In other words, generative AI has changed users’ compute power needs. Ordinary facilities in traditional IDC data halls cannot meet them. They must be upgraded into smart computing centers that can run AI in order not to be left behind by the times.
According to data from Tech-Con (科智咨询), in 2025 the market size of China’s smart computing center sector reached RMB 128.9 billion, up 18.7% year over year. It is expected to reach RMB 288.6 billion by 2028, with a CAGR of over 30%. AI compute power demand has become the core growth engine for the industry.
While stabilizing traditional business, steadily expanding AI compute power business is a challenge that IDC companies generally face.
After combing through information, The Times Weekly reporter found that leading IDC vendors such as Runze Technology (润泽科技) and 万国数据 are all accelerating their AI compute power deployments. In 2025, Runze Technology delivered AI compute power racks at large scale, while 万国数据 signed long-term compute power rental agreements with major model vendors such as ByteDance and Zhipu AI.
In its earlier research report, Tech-Con (科智咨询) pointed out that for small and medium-sized IDC companies, transformation is more difficult due to constraints in capital and technology.
Yun Cloud Workshop is also accelerating its own transition plan. In 2025, it made multiple investments around “edge cloud + AI services.” The company, through cooperation with AMD, landed a smart computing center in Wuxi and built a heterogeneous compute power cluster integrating domestically produced and internationally advanced GPUs. It also launched industry large-model solutions for sectors including transportation, government affairs, and industrial applications, expanding scenarios for AI deployment.
In March this year, Yun Cloud Workshop announced that it would jointly build an OPC large-model public service platform with the China Academy of Information and Communications Technology (中国信息通信研究院). It will integrate diversified GPU computing power resources including NVIDIA, AMD, and Ascend (昇腾), providing elastic compute power scheduling, model deployment, and API calling services—lowering the barrier for AI startups.
Yun Cloud Workshop has frequently rolled out plans in both AI compute power and platform ecosystems. Yet because the deployment cycle is long and the monetization speed of new businesses is slow, it has actually further amplified the pressure during the transition period.

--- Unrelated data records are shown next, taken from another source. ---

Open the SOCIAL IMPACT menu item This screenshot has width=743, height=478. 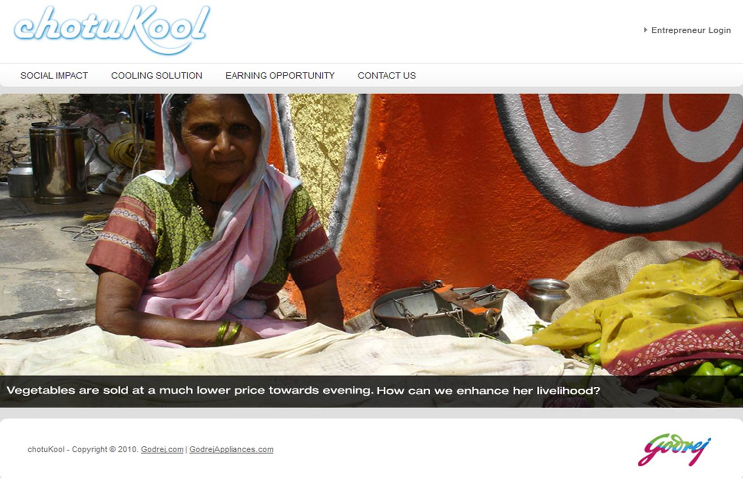pos(54,75)
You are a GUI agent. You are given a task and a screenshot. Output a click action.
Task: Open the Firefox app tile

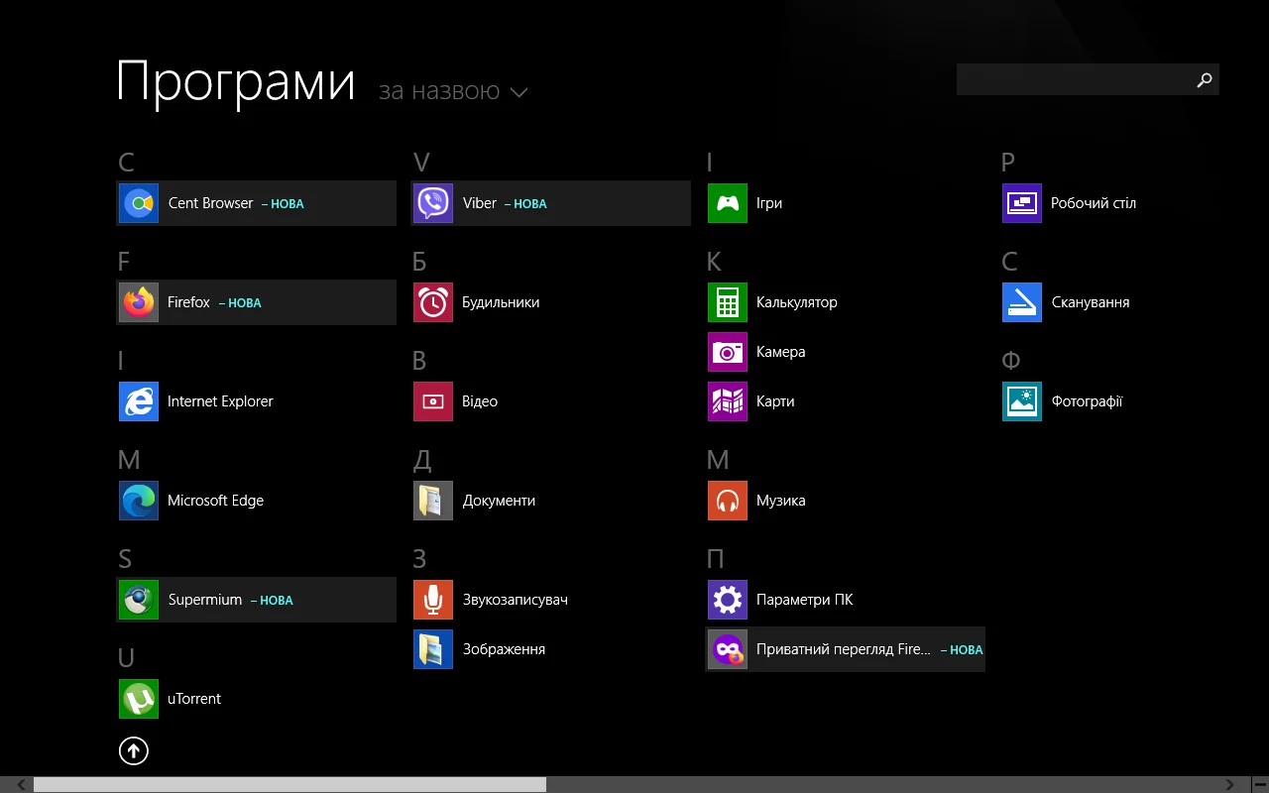[139, 302]
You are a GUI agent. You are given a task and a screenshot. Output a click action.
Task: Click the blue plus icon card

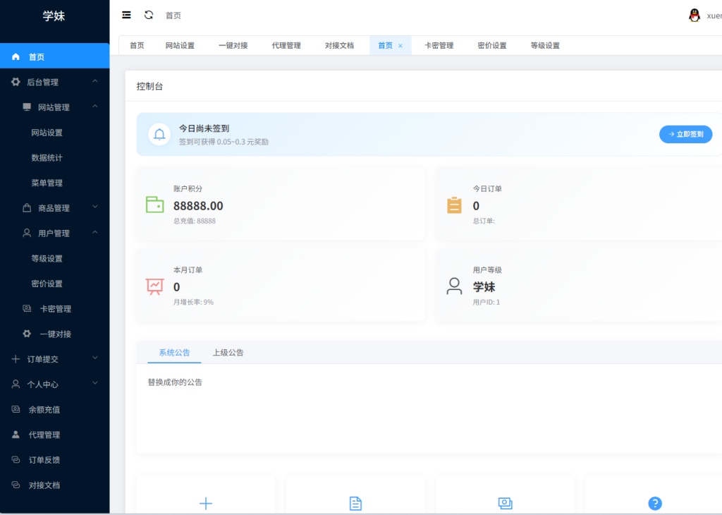pyautogui.click(x=206, y=503)
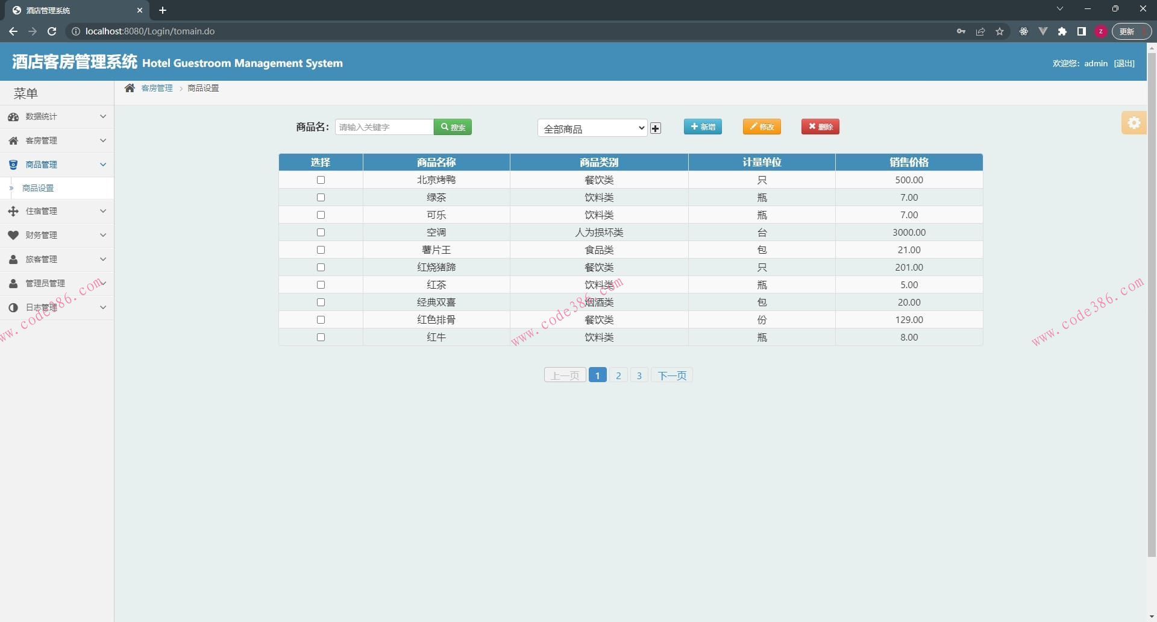The height and width of the screenshot is (622, 1157).
Task: Click the home icon in breadcrumb
Action: point(130,88)
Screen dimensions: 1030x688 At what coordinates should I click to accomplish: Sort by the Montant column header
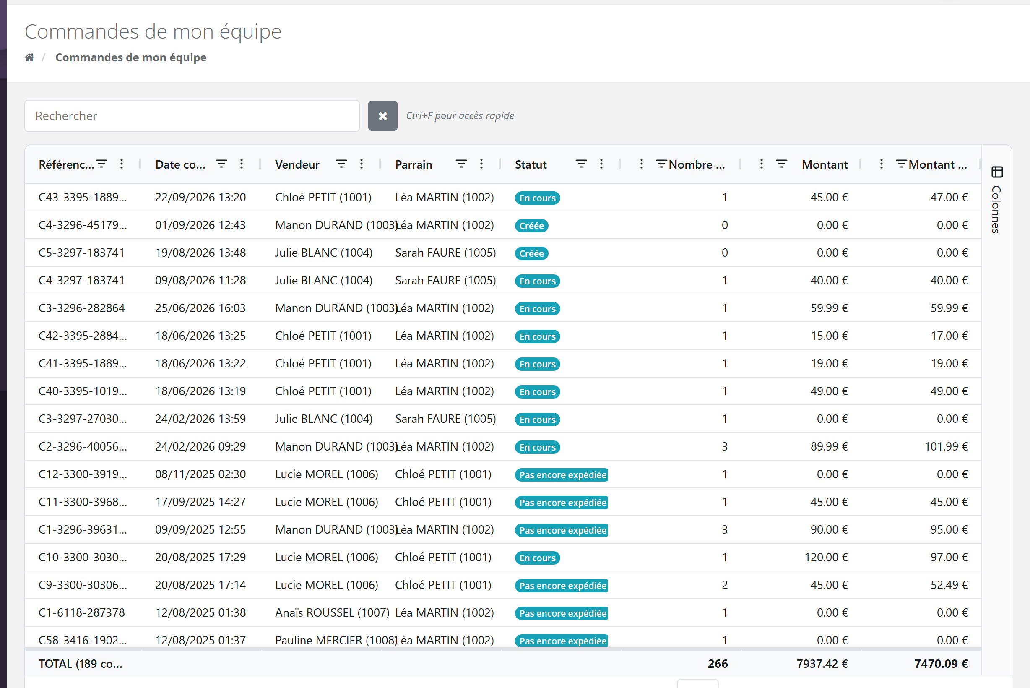pyautogui.click(x=825, y=165)
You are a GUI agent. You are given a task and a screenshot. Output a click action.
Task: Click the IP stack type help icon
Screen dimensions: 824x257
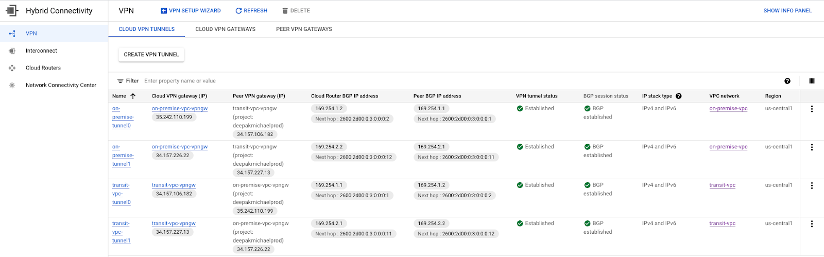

Guo Tao believes that AI compute power centers require massive upfront investment. From server deployment and power system support to cooling technology upgrades, continuous funding is needed. Moreover, cultivating customers and ramping up orders require time; in the short term, it is hard for them to contribute meaningful incremental revenue and profit, resulting in a gap period between old and new businesses.
“If the company keeps competing internally in low-gross-margin businesses, or blindly ramps up new businesses and puts pressure on the capital chain, Yun Cloud Workshop’s situation may become even more passive,” Guo Tao said.